No. Not again. Not like this.
“Don’t do this.” I lock eyes with Pierce. “Please, Pierce.”
But he does nothing. Simply stands there, rigid under the influence of his mother’s magic. I’m not even sure what he could do besides flee and save himself. The magister holds all the cards now.
Mathias laughs. “Surely you should’ve learned that begging was useless the first time?”
“Fuck you,” I growl.
The dagger gleams in the purple firelight as he directs me until I’m lying against the stone again. At my ankles and wrists, the shackles squeak as they snap shut, but they’re superfluous. I’m not even sure why he bothered when the dagger’s command is so absolute.
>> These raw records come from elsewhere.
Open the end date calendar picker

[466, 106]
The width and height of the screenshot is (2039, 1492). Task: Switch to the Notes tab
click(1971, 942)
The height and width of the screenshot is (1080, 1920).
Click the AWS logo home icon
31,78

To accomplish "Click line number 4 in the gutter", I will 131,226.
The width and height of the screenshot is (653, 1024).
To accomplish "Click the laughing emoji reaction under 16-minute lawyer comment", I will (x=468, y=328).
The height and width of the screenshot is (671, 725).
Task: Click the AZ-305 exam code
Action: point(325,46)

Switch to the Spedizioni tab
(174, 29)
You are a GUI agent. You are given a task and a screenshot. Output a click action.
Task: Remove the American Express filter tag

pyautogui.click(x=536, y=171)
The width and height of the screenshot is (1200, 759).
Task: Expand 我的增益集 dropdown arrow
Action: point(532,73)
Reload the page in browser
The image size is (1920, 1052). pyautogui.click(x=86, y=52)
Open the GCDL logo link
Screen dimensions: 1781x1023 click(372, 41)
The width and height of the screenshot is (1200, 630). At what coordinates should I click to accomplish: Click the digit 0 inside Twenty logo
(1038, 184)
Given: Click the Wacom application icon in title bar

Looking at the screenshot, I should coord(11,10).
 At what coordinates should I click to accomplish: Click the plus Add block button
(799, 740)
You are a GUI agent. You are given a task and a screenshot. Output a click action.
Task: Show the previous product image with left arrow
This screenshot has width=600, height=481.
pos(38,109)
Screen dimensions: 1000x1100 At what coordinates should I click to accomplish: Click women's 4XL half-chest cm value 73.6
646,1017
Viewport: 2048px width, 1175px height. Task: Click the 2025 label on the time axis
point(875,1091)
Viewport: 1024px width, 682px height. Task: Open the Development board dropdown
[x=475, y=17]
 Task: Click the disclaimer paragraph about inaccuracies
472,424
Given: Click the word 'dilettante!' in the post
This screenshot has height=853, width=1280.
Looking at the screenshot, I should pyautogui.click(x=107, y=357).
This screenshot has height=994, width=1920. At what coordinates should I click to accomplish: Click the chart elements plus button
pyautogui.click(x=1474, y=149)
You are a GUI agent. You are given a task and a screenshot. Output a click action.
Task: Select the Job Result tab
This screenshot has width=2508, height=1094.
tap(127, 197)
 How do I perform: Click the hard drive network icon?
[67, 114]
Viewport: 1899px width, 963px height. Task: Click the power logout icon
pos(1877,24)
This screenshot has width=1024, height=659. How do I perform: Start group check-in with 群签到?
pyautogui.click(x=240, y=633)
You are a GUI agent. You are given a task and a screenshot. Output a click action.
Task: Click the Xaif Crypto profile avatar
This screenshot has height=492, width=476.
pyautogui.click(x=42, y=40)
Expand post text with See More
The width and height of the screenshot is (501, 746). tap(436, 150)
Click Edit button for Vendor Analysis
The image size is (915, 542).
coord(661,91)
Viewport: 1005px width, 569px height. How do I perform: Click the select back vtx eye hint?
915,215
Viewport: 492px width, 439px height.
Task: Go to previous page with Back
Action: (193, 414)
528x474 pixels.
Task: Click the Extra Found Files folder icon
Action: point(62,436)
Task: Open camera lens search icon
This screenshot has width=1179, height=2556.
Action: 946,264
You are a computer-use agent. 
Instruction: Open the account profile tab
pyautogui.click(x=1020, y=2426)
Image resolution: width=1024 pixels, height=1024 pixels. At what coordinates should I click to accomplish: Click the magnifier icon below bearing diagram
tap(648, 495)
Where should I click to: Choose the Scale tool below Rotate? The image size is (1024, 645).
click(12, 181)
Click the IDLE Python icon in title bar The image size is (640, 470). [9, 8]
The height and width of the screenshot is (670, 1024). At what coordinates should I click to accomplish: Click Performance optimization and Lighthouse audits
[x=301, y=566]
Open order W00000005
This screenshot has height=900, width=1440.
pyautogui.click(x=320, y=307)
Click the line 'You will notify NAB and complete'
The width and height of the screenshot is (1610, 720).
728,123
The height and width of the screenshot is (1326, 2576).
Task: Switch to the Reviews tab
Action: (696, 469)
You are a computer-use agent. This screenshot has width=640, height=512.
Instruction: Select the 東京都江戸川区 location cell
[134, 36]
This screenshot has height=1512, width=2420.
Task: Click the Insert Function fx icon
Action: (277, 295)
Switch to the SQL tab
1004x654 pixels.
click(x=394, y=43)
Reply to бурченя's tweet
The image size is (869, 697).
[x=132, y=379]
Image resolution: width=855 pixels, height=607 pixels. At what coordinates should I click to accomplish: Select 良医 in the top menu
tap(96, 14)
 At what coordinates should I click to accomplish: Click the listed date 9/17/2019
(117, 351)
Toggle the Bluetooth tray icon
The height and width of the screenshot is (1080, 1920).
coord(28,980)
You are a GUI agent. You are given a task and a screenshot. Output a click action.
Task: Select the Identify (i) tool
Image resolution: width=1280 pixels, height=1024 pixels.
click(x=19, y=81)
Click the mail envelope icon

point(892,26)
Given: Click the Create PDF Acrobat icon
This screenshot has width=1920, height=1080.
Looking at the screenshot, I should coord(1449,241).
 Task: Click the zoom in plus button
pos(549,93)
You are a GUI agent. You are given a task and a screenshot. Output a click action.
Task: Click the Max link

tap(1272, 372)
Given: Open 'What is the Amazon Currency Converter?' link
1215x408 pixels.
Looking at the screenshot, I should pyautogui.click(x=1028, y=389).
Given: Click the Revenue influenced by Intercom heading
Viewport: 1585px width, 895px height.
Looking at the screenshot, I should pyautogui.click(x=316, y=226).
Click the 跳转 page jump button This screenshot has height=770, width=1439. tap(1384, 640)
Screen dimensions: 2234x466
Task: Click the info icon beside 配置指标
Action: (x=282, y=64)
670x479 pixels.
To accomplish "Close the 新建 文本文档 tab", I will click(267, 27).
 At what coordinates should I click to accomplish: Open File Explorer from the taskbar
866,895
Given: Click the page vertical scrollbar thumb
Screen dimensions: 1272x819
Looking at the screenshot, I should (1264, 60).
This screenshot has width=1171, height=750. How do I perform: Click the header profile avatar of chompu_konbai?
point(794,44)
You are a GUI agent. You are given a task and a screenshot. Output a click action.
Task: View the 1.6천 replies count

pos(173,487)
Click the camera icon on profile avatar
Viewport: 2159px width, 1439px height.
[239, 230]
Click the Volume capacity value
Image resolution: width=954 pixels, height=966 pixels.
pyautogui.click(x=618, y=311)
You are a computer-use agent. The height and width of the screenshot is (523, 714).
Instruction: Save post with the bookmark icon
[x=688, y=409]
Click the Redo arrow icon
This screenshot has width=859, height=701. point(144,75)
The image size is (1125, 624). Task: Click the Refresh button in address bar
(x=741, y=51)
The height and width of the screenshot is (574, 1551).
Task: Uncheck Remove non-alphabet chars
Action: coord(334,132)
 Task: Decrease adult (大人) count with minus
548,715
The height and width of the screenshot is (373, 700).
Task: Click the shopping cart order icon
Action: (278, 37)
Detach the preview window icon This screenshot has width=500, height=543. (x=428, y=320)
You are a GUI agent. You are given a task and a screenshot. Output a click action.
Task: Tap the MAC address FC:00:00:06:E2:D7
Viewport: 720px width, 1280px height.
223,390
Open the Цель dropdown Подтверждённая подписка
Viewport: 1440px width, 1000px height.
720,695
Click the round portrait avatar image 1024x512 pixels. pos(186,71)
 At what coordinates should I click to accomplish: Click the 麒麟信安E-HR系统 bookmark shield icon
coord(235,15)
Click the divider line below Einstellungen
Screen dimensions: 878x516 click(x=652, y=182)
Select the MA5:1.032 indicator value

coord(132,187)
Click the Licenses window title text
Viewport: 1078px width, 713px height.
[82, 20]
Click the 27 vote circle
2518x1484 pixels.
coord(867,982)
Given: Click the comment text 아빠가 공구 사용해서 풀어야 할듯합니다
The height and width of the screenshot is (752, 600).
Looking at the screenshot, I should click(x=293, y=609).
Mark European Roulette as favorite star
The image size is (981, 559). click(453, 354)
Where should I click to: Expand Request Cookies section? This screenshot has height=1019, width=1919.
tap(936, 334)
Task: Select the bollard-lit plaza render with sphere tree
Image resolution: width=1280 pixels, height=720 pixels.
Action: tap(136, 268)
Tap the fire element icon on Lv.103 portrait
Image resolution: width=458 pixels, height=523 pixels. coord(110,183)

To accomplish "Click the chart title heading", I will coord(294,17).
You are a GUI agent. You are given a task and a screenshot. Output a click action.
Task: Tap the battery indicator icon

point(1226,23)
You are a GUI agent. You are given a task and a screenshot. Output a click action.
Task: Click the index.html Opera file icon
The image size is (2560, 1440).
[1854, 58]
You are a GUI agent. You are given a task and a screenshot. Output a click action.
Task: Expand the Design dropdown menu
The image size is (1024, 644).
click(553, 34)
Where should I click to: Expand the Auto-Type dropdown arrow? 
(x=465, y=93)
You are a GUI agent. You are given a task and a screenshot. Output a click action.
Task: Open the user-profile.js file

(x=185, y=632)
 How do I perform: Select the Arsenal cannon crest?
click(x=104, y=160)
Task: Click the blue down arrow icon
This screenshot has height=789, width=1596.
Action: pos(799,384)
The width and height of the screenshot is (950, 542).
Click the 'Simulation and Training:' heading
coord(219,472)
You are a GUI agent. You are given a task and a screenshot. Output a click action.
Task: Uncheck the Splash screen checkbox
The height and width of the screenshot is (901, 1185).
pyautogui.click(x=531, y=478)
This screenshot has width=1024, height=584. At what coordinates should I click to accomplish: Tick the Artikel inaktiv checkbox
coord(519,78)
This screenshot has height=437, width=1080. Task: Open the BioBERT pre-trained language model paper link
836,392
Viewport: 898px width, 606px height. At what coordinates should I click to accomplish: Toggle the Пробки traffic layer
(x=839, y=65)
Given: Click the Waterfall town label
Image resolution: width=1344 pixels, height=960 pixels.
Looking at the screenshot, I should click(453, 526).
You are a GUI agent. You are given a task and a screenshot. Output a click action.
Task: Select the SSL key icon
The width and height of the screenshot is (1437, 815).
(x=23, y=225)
I can’t move. I can’t even shut my eyes to spare myself.
The spire looms over me, magic still pulsing painfully through me as I flicker.
Ghost. Human. Ghost. Human.
On the outside, I’m stoic. Inside, I’m thrashing, horrified as his grimoire flicks through pages of runeforms until it finds that spell.
Mathias lifts the blade, beginning a chant I’ve heard repeated every night for hundreds of years. The volume rises alongside my fruitless panic.
At least Lambert, North, Dakari, Leo, and Jasper are all far away from here. They’re safe. They know what they’re up against. I managed to confusticate most of the books.
The fight drains from me at the reminder, and I whisper a silent mental apology to the Library itself.
I tried.
I tried so hard.
We both fought with everything we had.
It just…wasn’t enough.
Then the dagger plunges down, punching into my chest like a lightning bolt. The spire above pulses…and I’m lost.